The third type is a multi-image reference or compositing edit. OpenAI's current guide and cookbook both show that you can pass more than one image and ask the model to insert, blend, or carry over features from one into another. This is how you build workflows like:

  • place the logo from image two onto the shirt in image one
  • bring the dog from image two into the scene from image one
  • keep the same product, but re-stage it in a new environment

The fourth type is iterative follow-up editing. This is where Responses becomes more attractive. If the first edit is close but not done, and you want the model to continue from the prior output inside a conversation, the Responses path is cleaner than manually rebuilding everything around one-off direct edit calls.
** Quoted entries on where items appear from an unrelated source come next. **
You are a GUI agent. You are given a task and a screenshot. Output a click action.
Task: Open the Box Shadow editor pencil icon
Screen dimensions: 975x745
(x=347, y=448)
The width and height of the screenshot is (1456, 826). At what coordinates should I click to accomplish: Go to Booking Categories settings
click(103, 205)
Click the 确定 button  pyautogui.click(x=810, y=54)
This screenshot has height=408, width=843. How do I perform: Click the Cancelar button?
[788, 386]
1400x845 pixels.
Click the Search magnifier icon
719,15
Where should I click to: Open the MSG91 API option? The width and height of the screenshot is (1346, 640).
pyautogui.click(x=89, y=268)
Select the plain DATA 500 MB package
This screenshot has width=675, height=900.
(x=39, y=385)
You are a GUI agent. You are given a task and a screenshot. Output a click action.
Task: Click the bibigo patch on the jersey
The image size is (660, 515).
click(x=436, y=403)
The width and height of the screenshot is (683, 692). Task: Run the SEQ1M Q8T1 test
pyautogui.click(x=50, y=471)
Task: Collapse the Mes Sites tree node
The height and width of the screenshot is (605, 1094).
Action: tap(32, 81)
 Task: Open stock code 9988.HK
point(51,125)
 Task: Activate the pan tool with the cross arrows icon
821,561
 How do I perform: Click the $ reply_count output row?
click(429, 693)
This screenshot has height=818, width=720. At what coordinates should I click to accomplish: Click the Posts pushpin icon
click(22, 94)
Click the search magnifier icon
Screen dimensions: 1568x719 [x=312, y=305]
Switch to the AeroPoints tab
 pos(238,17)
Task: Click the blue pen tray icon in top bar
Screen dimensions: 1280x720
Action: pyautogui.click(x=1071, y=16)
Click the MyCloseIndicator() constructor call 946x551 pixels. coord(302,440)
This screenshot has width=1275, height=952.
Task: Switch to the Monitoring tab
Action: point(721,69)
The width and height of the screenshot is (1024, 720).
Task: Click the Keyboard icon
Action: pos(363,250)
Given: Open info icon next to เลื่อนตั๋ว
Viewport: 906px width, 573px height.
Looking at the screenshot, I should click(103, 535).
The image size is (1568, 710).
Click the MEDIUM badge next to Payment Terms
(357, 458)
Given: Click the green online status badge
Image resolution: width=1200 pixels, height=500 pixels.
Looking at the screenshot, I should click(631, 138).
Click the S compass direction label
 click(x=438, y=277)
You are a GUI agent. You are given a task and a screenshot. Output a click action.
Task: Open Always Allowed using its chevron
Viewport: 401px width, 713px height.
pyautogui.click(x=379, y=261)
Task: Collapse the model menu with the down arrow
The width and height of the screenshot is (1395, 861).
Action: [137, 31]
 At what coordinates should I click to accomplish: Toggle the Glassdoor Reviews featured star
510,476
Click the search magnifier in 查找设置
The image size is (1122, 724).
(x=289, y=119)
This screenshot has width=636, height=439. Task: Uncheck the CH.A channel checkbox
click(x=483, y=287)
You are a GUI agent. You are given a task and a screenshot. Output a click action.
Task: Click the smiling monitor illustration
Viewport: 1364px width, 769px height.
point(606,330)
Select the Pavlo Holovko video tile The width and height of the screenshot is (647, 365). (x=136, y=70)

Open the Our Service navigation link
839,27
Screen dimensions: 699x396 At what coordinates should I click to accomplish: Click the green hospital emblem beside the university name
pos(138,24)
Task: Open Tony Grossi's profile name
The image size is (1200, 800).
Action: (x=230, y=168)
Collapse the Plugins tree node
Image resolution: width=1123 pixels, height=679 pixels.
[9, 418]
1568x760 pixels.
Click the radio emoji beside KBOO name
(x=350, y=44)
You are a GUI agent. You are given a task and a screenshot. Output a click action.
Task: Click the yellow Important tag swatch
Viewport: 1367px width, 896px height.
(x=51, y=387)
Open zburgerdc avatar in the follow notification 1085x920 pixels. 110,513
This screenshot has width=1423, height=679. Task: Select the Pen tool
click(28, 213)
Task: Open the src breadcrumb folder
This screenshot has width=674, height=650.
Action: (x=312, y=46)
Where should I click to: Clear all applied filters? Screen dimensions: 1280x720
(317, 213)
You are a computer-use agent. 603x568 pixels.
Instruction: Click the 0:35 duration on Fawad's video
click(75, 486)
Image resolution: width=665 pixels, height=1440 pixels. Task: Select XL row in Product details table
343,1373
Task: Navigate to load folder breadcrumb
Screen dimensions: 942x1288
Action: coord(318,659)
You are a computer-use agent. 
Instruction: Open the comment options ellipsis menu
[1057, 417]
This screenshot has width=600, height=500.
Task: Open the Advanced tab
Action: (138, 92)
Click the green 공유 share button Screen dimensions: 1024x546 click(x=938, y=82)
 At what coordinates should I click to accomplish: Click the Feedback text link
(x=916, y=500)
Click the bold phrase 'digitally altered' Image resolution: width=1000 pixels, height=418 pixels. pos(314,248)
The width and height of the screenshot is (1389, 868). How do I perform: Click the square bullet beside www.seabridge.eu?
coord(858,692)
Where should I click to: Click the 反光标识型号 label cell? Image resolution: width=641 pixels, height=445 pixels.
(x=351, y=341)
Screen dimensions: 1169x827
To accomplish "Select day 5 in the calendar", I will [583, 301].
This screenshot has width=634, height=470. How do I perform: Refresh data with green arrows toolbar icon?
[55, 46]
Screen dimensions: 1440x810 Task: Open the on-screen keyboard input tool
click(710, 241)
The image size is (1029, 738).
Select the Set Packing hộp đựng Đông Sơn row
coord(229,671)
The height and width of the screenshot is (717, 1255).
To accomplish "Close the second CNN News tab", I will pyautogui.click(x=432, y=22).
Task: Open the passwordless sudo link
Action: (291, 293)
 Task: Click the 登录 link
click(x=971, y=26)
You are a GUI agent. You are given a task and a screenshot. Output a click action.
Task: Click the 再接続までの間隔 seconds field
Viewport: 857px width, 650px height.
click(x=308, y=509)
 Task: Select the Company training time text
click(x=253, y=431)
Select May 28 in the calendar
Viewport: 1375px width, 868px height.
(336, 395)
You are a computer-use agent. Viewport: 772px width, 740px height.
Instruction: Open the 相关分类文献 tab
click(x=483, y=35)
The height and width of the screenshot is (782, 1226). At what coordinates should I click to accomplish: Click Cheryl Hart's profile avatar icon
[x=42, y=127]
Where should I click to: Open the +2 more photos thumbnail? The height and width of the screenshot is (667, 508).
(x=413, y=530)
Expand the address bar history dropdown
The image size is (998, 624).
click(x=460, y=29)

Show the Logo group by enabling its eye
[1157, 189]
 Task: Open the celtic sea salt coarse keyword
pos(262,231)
The reason to make this distinction early is that each mode wants a different prompt style. A preservation-heavy single-image edit wants explicit "keep everything else" language. A mask edit wants the full final-image description plus location guidance. A multi-image composite wants clear source attribution: what to take from which input, what to preserve from the base image, and what must remain unchanged.

How masks and input_fidelity really behave

Mask and input fidelity board showing mask requirements, preservation rules, and the warning that GPT Image performs a semantic rewrite rather than a strict local pixel patch.
Mask and input fidelity board showing mask requirements, preservation rules, and the warning that GPT Image performs a semantic rewrite rather than a strict local pixel patch.

This is the part most readers are actually searching for, even when they do not phrase it that way.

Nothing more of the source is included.